Borobudur is further from town, so with about the same morning start as our visit to Prambanan we arrived at Borobudur much later. And it was much more busy. And most visitors are Indonesians.

Early in our visit, groups of teenagers would seek us out to practice their English as part of a class assignment. They were from Banda Aceh, on the far end of Sumatra, so they weren’t exactly local either. After talking to us, they each presented us with little yellow cards where we had to give them grades. Each student had to talk to five English-speakers and receive five grades. All of the English speakers except John from New Zealand gave every student an A. John from New Zealand: you’re a jerk (not that all of the students deserved an A).

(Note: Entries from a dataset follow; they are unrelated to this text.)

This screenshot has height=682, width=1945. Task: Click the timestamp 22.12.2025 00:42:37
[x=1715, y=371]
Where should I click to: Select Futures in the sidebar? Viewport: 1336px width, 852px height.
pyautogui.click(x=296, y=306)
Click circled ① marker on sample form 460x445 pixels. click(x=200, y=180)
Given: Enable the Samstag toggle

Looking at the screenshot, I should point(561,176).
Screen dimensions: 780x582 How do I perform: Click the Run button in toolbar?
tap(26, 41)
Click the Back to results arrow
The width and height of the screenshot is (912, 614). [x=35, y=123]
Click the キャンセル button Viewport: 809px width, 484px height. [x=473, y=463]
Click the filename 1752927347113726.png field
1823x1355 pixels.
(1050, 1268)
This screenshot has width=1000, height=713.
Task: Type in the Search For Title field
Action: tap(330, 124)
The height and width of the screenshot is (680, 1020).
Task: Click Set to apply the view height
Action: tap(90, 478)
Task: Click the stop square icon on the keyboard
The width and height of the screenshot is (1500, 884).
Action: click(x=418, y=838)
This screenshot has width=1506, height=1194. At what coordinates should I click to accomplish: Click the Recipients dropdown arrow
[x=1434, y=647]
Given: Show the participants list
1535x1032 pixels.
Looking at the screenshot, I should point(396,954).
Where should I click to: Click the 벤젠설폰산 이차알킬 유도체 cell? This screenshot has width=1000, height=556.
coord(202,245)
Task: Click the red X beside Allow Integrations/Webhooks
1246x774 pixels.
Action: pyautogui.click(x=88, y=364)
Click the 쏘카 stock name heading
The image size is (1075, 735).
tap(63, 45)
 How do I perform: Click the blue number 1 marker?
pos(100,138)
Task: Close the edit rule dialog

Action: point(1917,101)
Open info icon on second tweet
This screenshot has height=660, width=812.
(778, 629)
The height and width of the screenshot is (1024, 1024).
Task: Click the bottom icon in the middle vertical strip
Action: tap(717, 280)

Even before the English practice ended, the photo sessions started. Indonesians at Borobudur really wanted their photos with white people. While I typically disapprove of selfie sticks, they did make this easier. We also found that saying “just one” photo would speed up the process — otherwise the photo shoots kept going on and on with several camera phones. Despite our attempts to place limits on photo time, the photo shoots became overwhelming. We basically couldn’t explore the sight or take our own photos without being mobbed. Eventually we learned to try to avoid certain groups entirely (like the school group wearing matching red shirts) because we knew we’d never get away.

I suppose this is what it’s like to be Gary Coleman.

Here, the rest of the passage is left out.